### Problem
Leave every picture out, and give again exactly the lines from the one containing "This screenshot has height=389, width=667." through the end of the listing.

### Information
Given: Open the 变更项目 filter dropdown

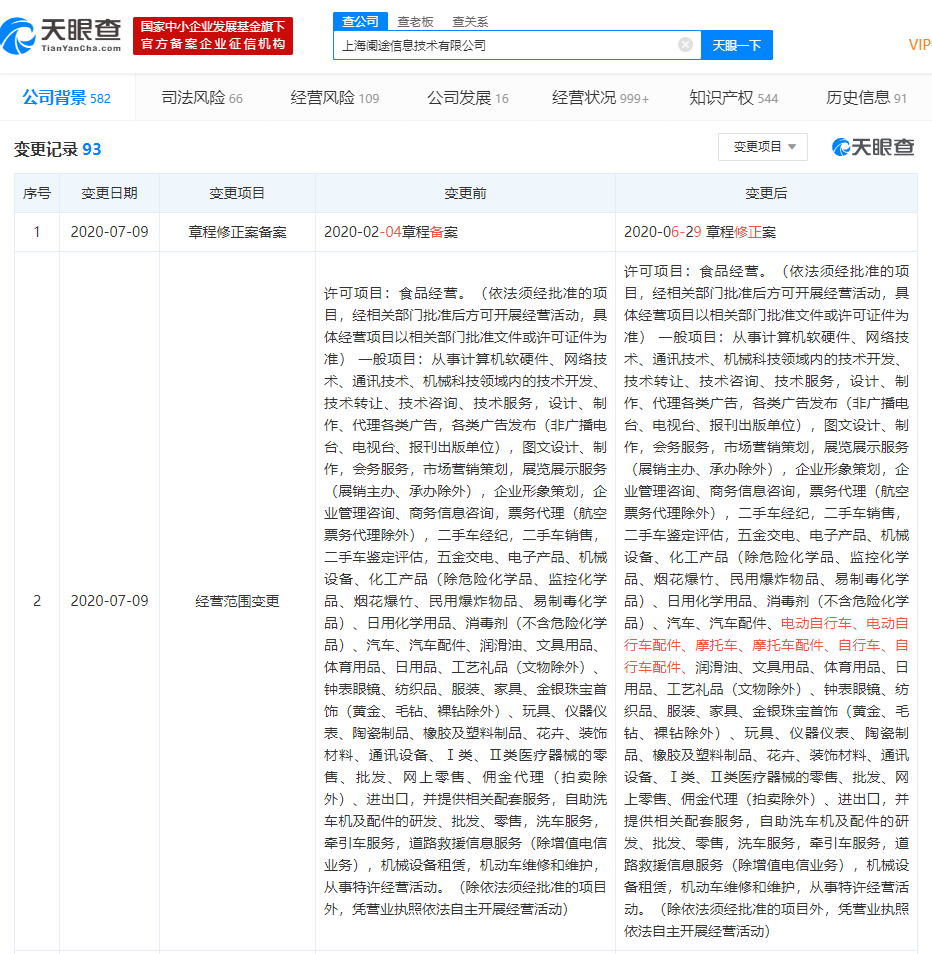Looking at the screenshot, I should tap(762, 147).
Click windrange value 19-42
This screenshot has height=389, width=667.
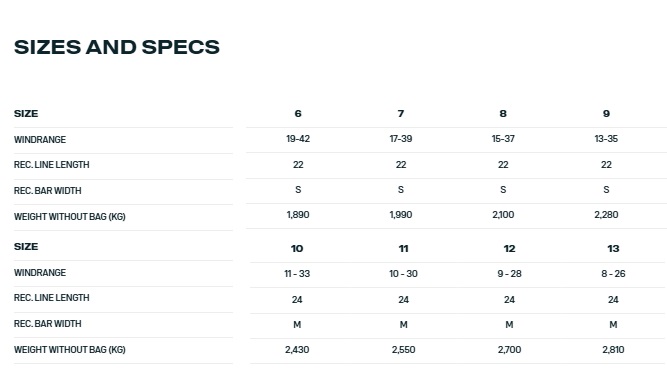pyautogui.click(x=298, y=139)
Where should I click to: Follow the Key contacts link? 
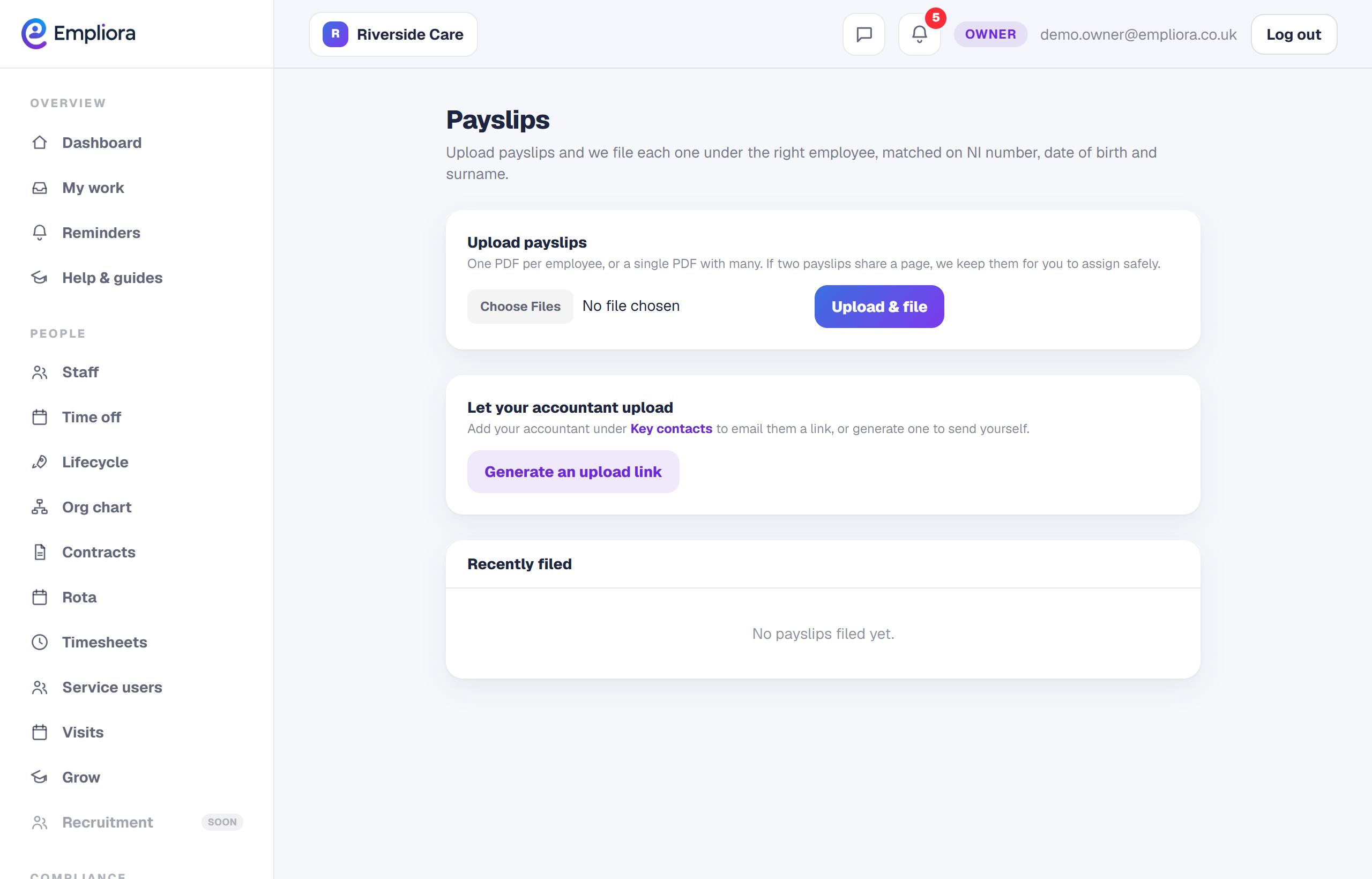[x=671, y=429]
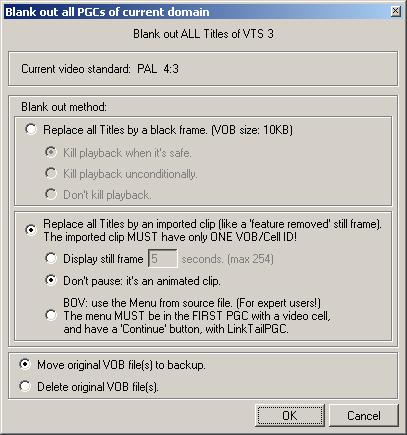Click the 'seconds. (max 254)' label
The width and height of the screenshot is (407, 435).
coord(228,259)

### Answer section
This screenshot has height=389, width=667.
pyautogui.click(x=298, y=139)
Where should I click to: Follow the Key contacts link? 
[x=671, y=429]
Click the 'seconds. (max 254)' label
The width and height of the screenshot is (407, 435).
coord(228,259)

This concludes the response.